Most of the Americans were recaptured soon afterward as they tried to make their way to safety through the back streets of Teheran. But five of the American diplomats were able to evade the mob and, with a sixth man they encountered on the street, ultimately took refuge in the Canadian Embassy. Using false Canadian passports, the six left Iran last Jan. 29 and when they reached the United States, Kathleen Stafford, a consular assistant, telephoned Mr. and Mrs. Lopez to tell them of their son’s bravery.
‘He Didn’t Lose His Composure’
‘By keeping the consulate secure he made it possible for us to go,’ said Mark Lijek, one of those who escaped and who is now a consular officer in Hong Kong. ”He was the one all of us looked to to tell us what to do. He may have been the most junior guy there, but he was certainly up to the occasion. He didn’t get excited, he didn’t lose his composure.’
‘He was standing there and overseeing the entire effort and putting his own safety last,’ Mrs. Stafford’s husband, Joseph, who is also a Foreign Service officer, recalled. ‘I’m grateful and I’m sure everyone in the consulate that day is grateful. He performed superbly.’
Under normal circumstances there would have been two Marine guards on duty at the consulate, the second assigned to the visa section. But the section had been closed in anticipation of trouble and Sergeant Lopez was alone when the mob began to form outside.
The rules of engagement for Marine embassy guards prohibit firing outside a compound without specific State Department approval or firing inside except in defense of American lives.
‘He Beat Them Back’
‘It was a tribute to Jim that he was able to control a group that size,’ said Mr. Lijek. ‘He was the one that actually destroyed the visa plates.

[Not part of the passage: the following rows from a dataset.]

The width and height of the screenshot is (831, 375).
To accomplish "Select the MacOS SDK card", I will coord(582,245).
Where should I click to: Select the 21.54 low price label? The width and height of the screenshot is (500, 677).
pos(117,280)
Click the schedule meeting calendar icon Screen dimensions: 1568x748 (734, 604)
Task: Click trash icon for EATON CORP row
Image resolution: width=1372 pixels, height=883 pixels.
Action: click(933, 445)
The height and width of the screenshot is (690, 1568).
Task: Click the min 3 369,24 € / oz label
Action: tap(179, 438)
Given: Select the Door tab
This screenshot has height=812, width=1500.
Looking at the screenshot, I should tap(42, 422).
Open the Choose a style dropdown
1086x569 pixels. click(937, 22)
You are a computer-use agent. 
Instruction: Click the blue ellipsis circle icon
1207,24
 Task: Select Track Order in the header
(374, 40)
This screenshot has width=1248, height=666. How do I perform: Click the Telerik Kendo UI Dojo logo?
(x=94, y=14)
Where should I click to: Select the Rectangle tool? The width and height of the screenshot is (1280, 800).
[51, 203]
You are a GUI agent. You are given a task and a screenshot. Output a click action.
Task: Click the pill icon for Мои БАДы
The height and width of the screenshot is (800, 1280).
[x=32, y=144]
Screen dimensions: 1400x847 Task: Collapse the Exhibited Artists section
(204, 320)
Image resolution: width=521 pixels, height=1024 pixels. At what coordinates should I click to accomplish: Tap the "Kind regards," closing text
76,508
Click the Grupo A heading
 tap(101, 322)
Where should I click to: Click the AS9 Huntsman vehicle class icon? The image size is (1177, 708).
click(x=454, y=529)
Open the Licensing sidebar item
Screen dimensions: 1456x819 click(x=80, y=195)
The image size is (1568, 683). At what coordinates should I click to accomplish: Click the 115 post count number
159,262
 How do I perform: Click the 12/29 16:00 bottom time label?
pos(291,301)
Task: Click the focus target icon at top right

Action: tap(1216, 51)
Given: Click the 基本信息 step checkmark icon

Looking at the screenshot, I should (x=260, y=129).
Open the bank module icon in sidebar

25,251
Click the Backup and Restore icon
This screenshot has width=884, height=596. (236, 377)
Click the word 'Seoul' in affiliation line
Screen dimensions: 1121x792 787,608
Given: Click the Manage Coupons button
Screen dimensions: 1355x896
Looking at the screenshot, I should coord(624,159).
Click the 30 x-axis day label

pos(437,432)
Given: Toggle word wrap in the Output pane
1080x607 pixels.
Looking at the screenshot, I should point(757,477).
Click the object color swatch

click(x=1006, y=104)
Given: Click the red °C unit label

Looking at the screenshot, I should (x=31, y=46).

He never seemed at a loss throughout the whole thing. There was nobody there to help him. At one point, the students tried to break into the consulate through one of the windows. He beat them back. I think he threw a smoke grenade, or tear gas.’
‘It was tear gas,’ said Robert Anders, another of the escaped diplomats, who works at the State Department and who confirmed Mr. Lijek’s account and added his own praise for Sergeant Lopez.
For much of the next 14 months, Sergeant Lopez told his family on the telephone, he was ”kept in some really bad-hole places, like closets.” But, he said, ”at least I got some of the others out, right?”
Mrs. Lopez was also cheered to learn that, even in captivity, her son had continued to try to resist the militants, at one point scrawling, ‘Viva La Roja, Blanca y Azul‘ on a wall at the embassy compound. But the militants, Mrs. Lopez said, ‘never figured out’ that the words were Spanish for ‘Long Live the Red, White, Blue.‘
Last night, as the freed hostages stepped off an airplane that had stopped in Algiers on the trip from Iran to West Germany, the tension in the family’s crowded living room became nearly unbearable. Sergeant Lopez, in a red T-shirt, was one of the last to disembark, and when he appeared on the screen the tension gave way to pandemonium.
‘Momma, he has long hair,’ shouted Marcie, Sergeant Lopez’s 10-year-old sister. But, speaking with her a few hours later by telephone from Wiesbaden, he told her that he would have to cut it off. ‘Honey, I have to,’ he said. ‘I’m in the Marine Corps.’
Having been held hostage, he told his family, was ‘like Mark Twain said about being tarred and feathered – if it wasn’t for the honor, I’d rather do without.’